La plaza se inauguró el sábado 30 de mayo de 2015. Se la declaró entonces como la “plaza más grande de la ciudad”.

Se la bautizó Plaza Mujeres Entrerrianas.

Allí, antes estuvo el Hipódromo Almafuerte, y cuando el Hipódromo Almafuerte languidecidó, y los socios del Jockey Club decidieron salir a la caza de inversionistas par afrontar deudas acuciantes, la actividad hípica se mudó a Oro Verde y el lugar quedó para otros fines.

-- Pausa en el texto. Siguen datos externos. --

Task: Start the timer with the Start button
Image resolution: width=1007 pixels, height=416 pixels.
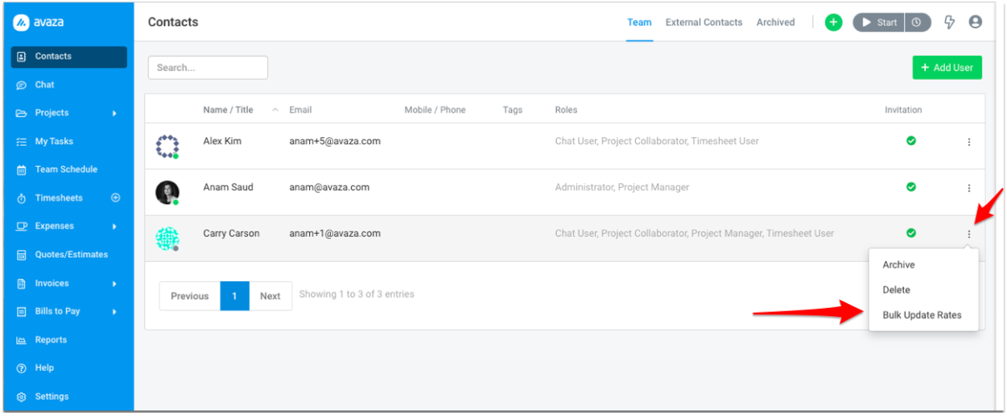Action: (879, 23)
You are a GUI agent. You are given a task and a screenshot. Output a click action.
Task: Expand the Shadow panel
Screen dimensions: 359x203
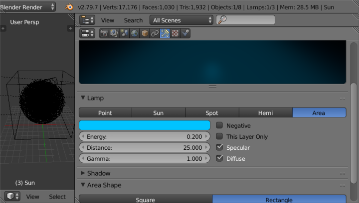click(x=99, y=173)
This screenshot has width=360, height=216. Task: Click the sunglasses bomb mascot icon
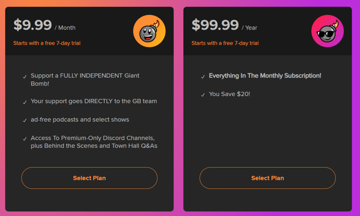coord(327,31)
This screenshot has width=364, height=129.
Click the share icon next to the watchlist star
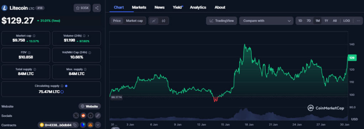[97, 8]
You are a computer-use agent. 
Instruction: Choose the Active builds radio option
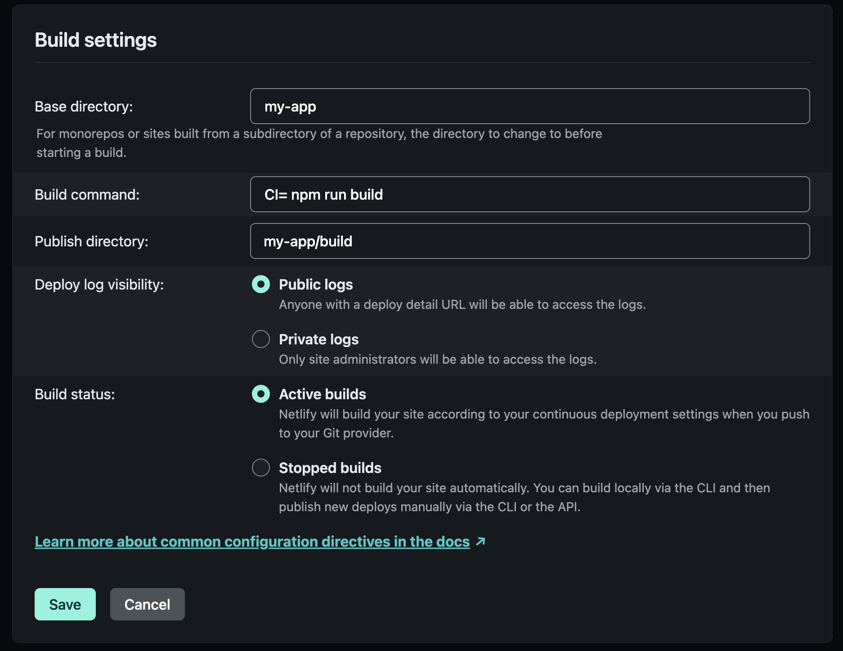tap(261, 394)
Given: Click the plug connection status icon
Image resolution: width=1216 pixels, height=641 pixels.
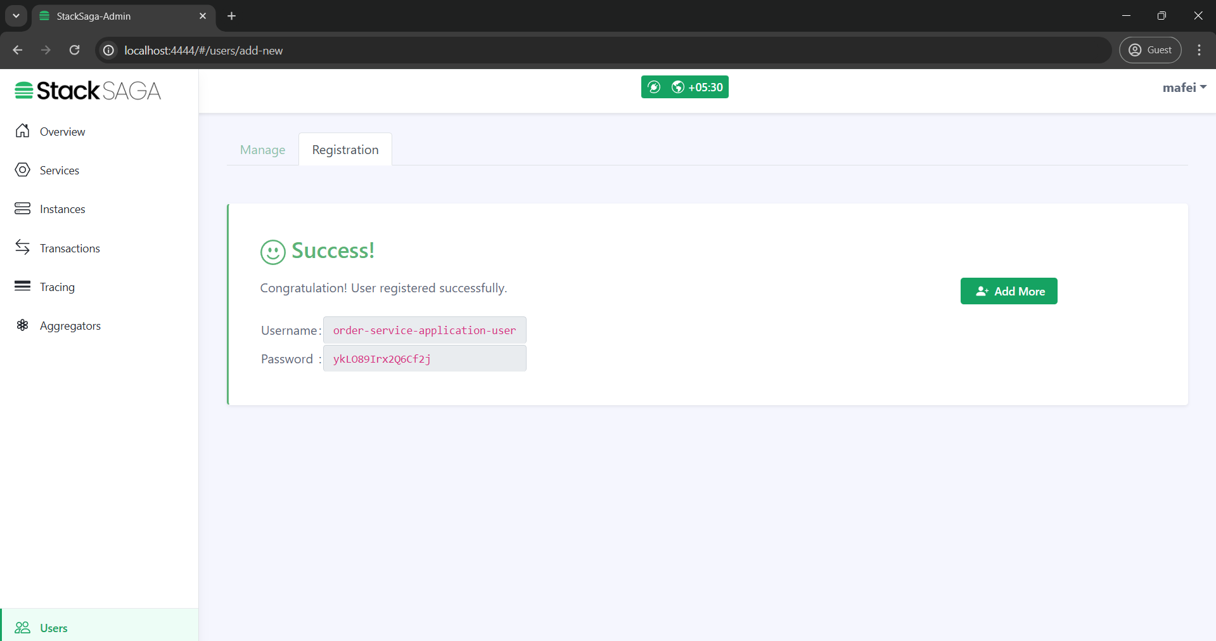Looking at the screenshot, I should tap(655, 87).
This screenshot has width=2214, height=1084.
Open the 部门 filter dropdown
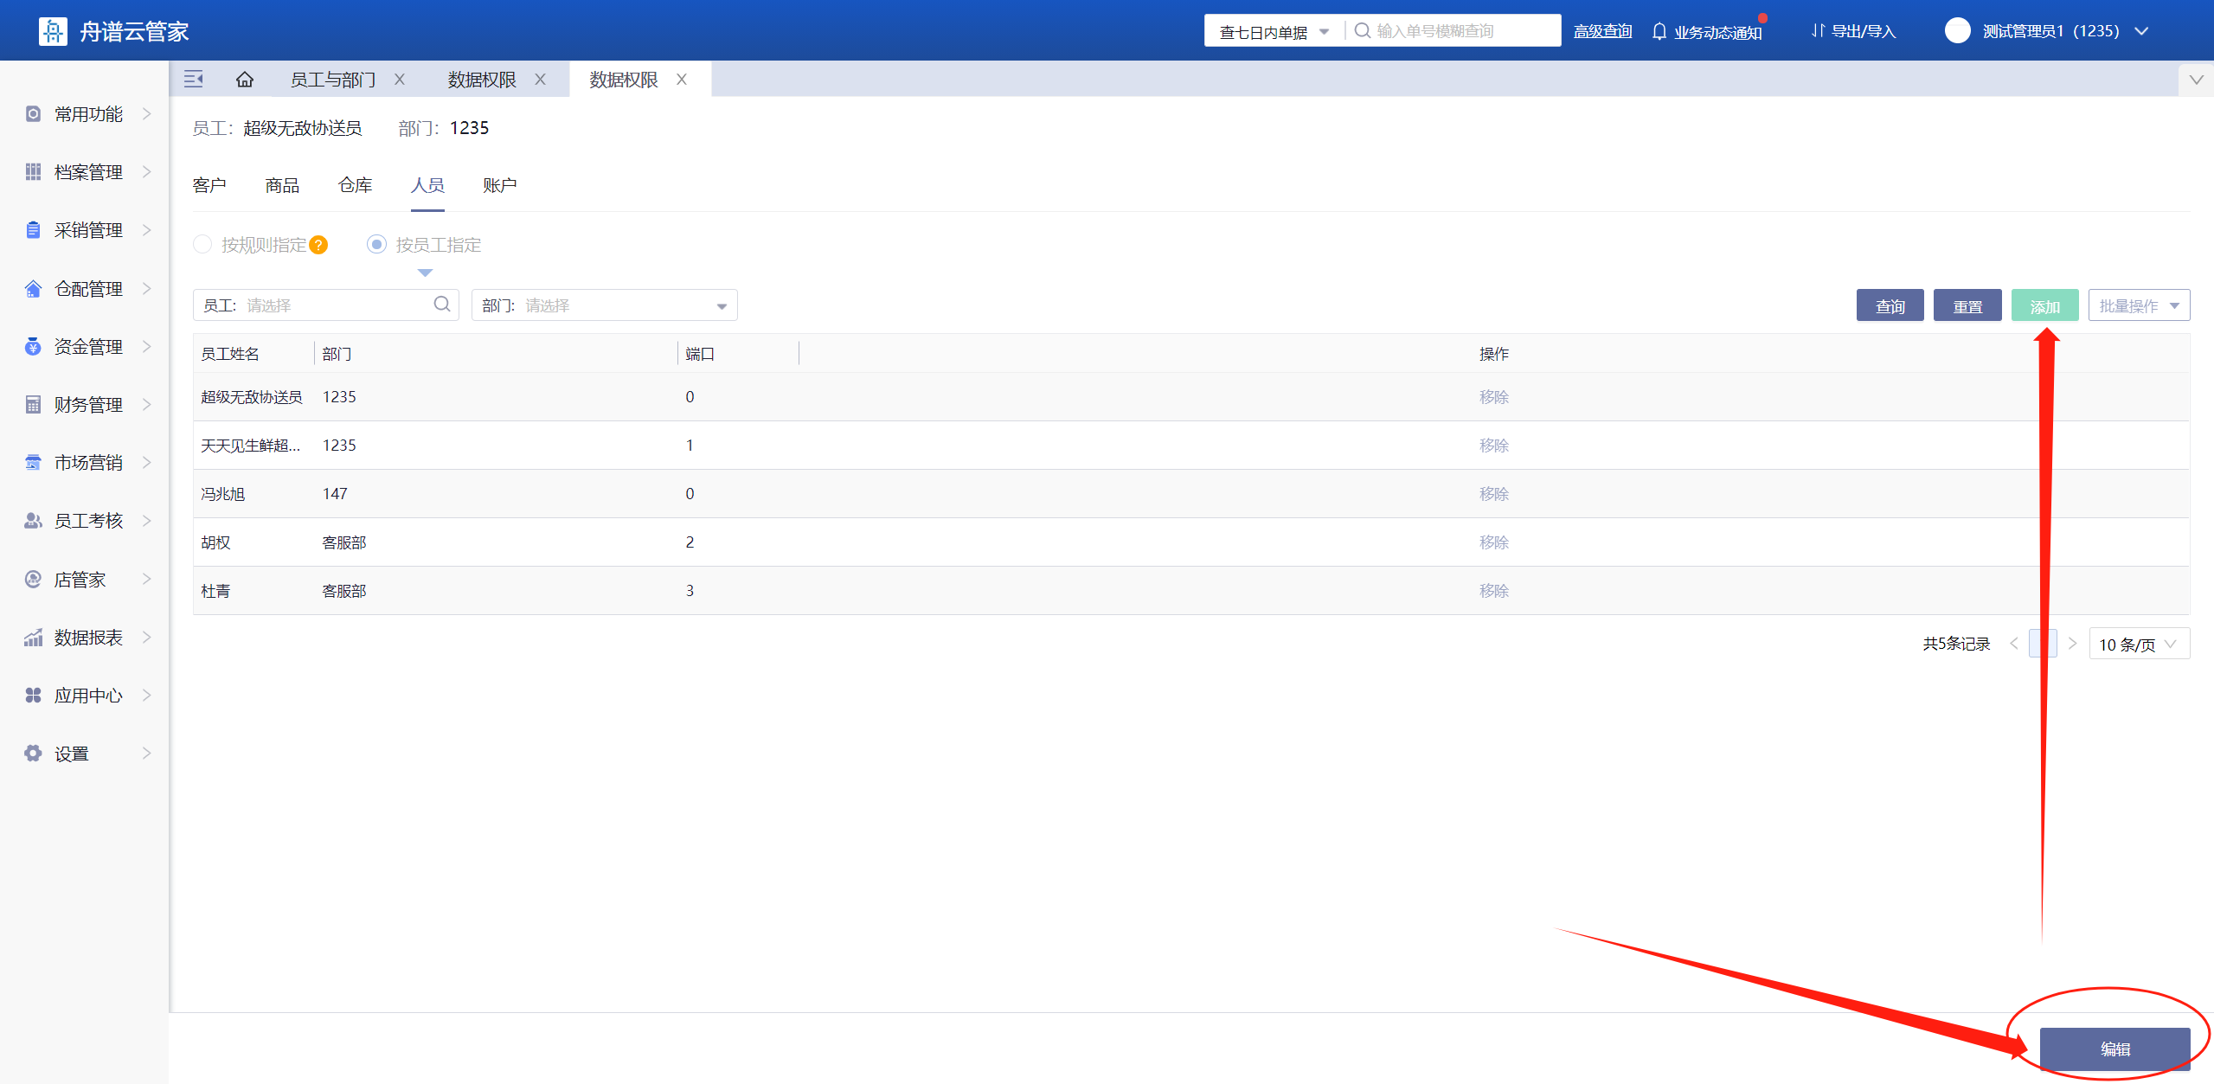(x=604, y=305)
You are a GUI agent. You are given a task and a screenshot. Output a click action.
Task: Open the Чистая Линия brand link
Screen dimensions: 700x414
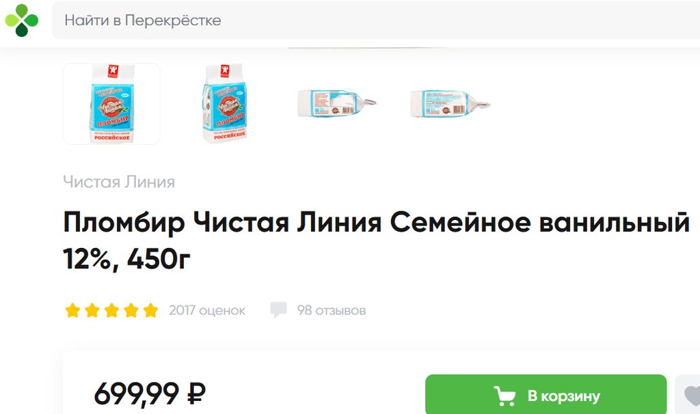pyautogui.click(x=119, y=182)
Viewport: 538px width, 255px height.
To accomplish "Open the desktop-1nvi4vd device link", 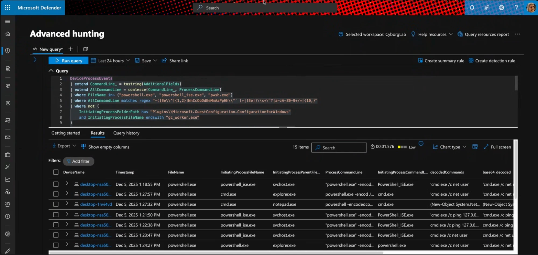I will (96, 204).
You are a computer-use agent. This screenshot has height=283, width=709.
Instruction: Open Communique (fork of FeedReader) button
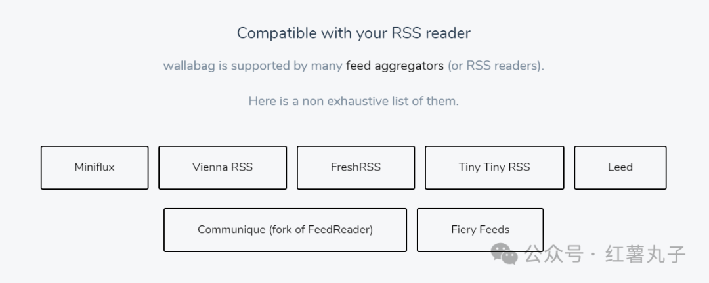pos(285,230)
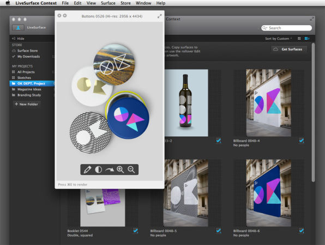325x245 pixels.
Task: Open the Surface menu
Action: [108, 3]
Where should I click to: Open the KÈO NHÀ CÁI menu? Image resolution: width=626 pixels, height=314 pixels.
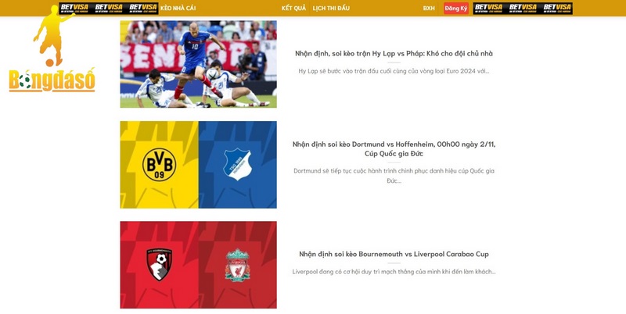pyautogui.click(x=178, y=9)
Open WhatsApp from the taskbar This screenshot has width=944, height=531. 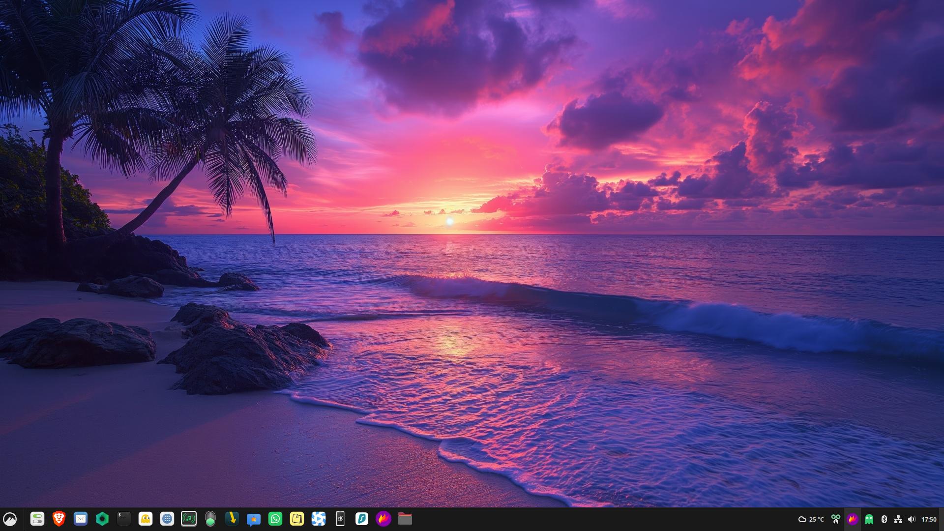click(275, 519)
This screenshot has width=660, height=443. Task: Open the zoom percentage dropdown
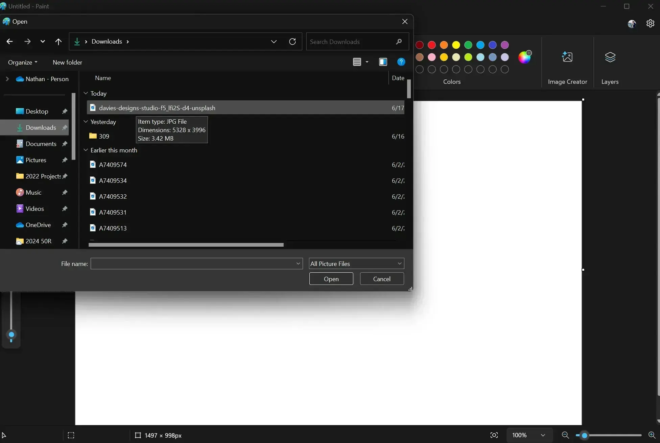point(542,435)
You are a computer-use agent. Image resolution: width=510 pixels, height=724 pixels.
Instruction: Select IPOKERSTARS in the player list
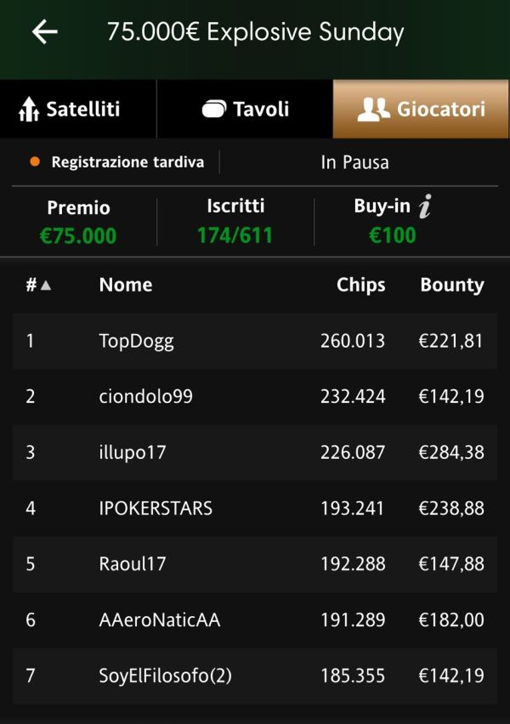255,508
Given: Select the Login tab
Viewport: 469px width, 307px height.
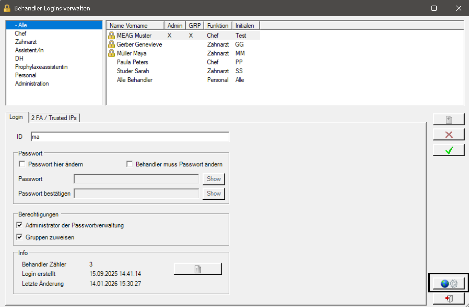Looking at the screenshot, I should click(x=16, y=117).
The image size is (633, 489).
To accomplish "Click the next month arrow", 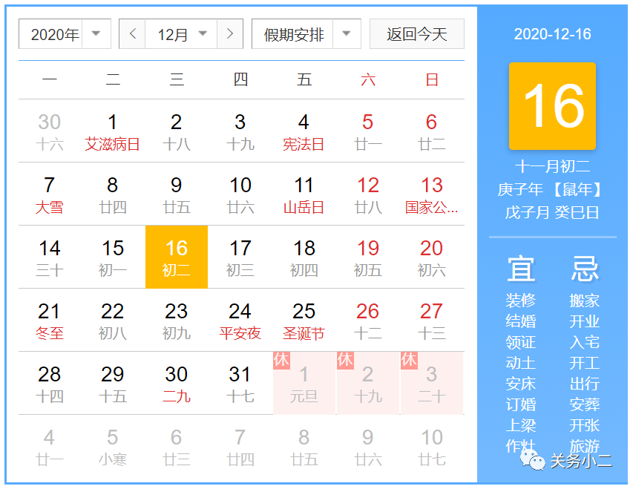I will [x=230, y=33].
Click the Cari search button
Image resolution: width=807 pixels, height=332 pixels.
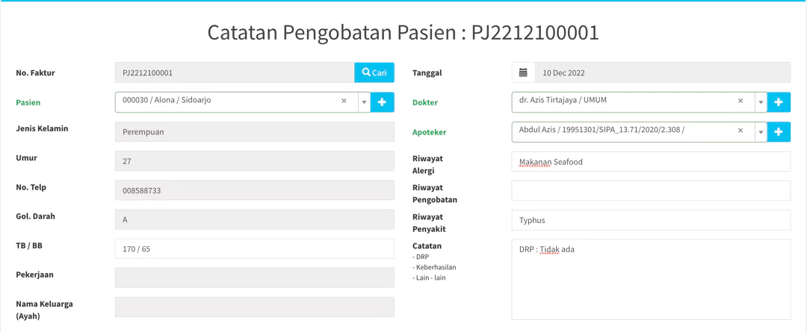pos(374,72)
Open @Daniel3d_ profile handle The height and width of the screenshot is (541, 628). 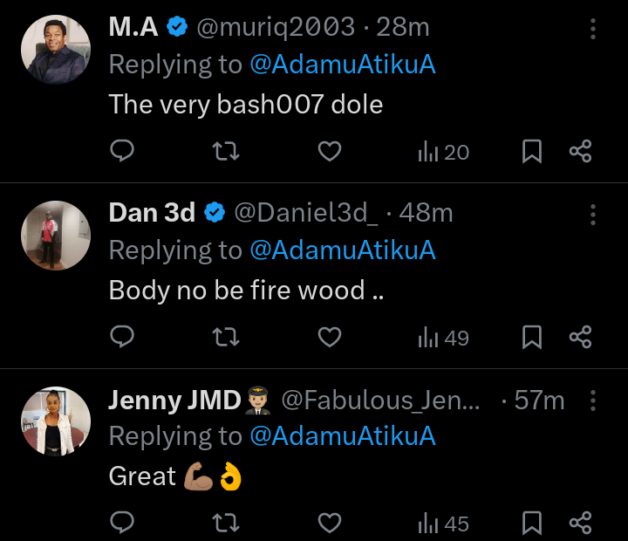coord(306,212)
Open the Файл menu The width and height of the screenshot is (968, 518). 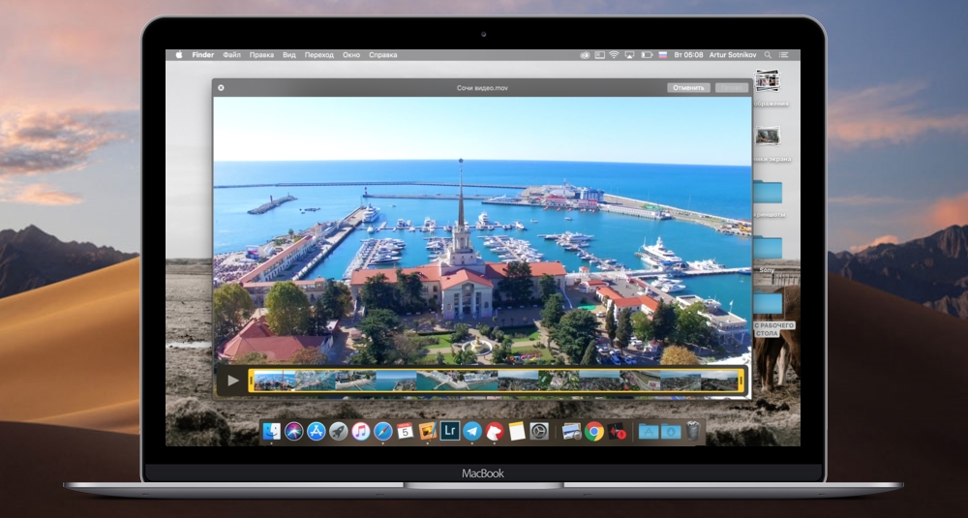click(231, 55)
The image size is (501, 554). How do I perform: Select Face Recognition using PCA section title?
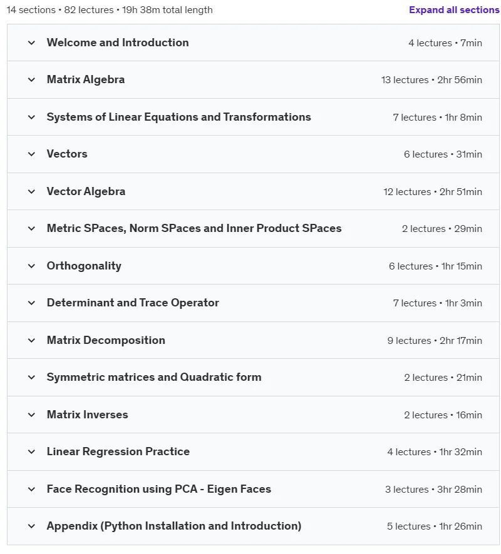pos(159,489)
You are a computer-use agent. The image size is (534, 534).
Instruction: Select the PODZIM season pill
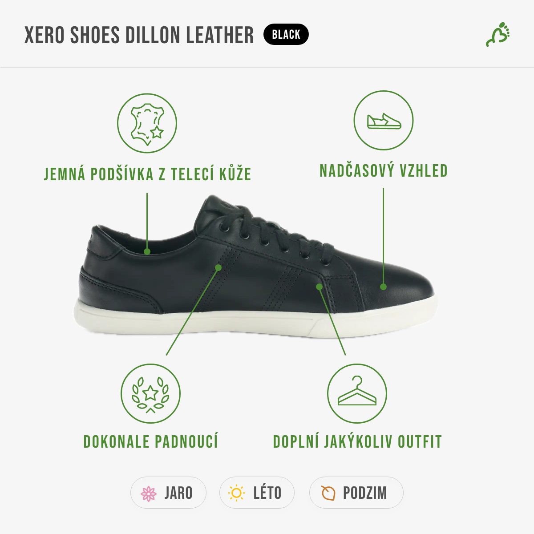pyautogui.click(x=356, y=493)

La Municipalidad trazó calles y conectó sectores.

Cuando la inauguró, la exintendenta Blanca Osuna dijo que era un espacio más para la ciudad, con alumbrado perimetral para dotarla de seguridad,  juegos infantiles y estaciones deportivas, parquización y forestación incipiente; más la pavimentación de las calles internas, que posibilitó así  la conexión norte-sur en un sitio que históricamente estuvo impedido por esa barrera urbana que fue el Hipódromo.

Pero la Plaza Mujeres Entrerrianas no ha conseguido la atención suficiente, y el predio ahora muestra su peor cara: mucha maleza, mucho abandono, y la queja permanente de los aerobistas y visitantes frecuentes, que ven el lugar sin la atención suficiente.

“Esto es un pulmon verde donde viene un montón de gente y a la vez es un corcuito de caminatas. Pero no se puede pasar de los yuyos que hay”, se quejan los visitantes.

 

 

 

 

De la Redacción de Entre Ríos Ahora.